# Has anyone signed up for Creative Cloud for personal use?



## RGF (Apr 4, 2013)

Adobe is pushing Creative Cloud and I wonder if it is worth the $30/month.

A PS upgrade is $200 and a LR upgrade is $100. Cycle > year, so the annual cost is $200-250. Creative cloud is $360 / year. Plus price will probably go up after a year.

Is there some other advantage to Creative Cloud that I am missing?


----------



## pdirestajr (Apr 4, 2013)

I believe some of the advantages are that you get "exclusive" updated features other than the typical "bug" fixes. The added features are available to the cloud members immediately, where the people who own the software would have to wait for the new version to be released, then purchase the upgrade. I also believe you can log in and use your programs on a secondary computer.

I also read somewhere you won't be able to skip a release in the future then buy the next one at a discounted upgrade price. I used to buy every-other CS update. Not sure what I'll do in the future, but as I am a professional designer, it's a write-off.


----------



## Mt Spokane Photography (Apr 4, 2013)

You get more than Photoshop or Lightroom, but if you don't use the other stuff, its not worth it. For those who do not want to lay out $2,000 or more on the complete suite, its like buying it on credit but not being stuck with a old version. For large companies, it may or may not be a benefit. Computing folks like to manage and test upgrades before deploying them, and only do it every few years, so it might not be going over well with the larger companies.


----------



## bseitz234 (Apr 4, 2013)

I agree with what's been said. I subscribe personally, but I also use dreamweaver for a bunch of websites, illustrator for graphics (a lot of which I use for work presentations), and I like to play with new toys, so I'm teaching myself after effects. I doubt I'd feel I was getting my money's worth if I only used PS and LR.


----------



## thepancakeman (Apr 4, 2013)

Isn't the net effect that you are basically renting usage time on the software? What I mean is this--if you spend 2 years in it at a cost of $720 and then decide you have all the features you need and don't want any more upgrade, you have exactly nothing if you close your subscription, right? As opposed to spending that money on an actual software license that you can use indefinitely?
● ● ● ● ●
Task requirements:
**A.** Translate the following sentence from the Creative Cloud forum thread into Spanish: "Is there some other advantage to Creative Cloud that I am missing?"
**B.** From the Creative Cloud forum thread, extract verbatim the stretch from "A PS upgrade" through "after a year.".

Extracted data:
● ● ● ● ●
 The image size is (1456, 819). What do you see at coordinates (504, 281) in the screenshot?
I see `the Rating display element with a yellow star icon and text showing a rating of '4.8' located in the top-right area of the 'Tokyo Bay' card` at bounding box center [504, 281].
● ● ● ● ●
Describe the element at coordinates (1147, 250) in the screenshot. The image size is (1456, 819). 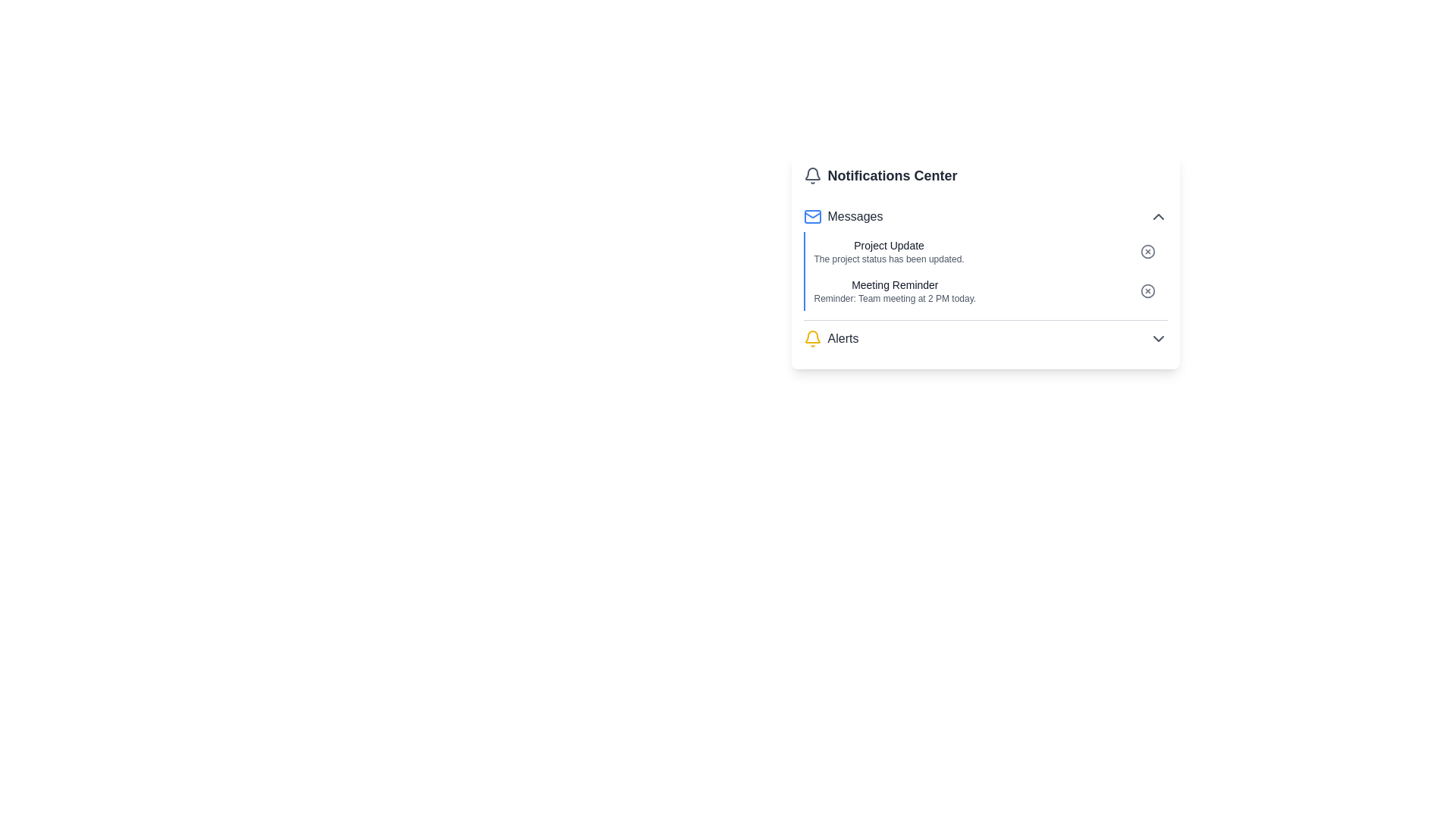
● ● ● ● ●
Responses to the tasks:
**A.** ¿Hay alguna otra ventaja de Creative Cloud que se me esté escapando?

**B.**
A PS upgrade is $200 and a LR upgrade is $100. Cycle > year, so the annual cost is $200-250. Creative cloud is $360 / year. Plus price will probably go up after a year.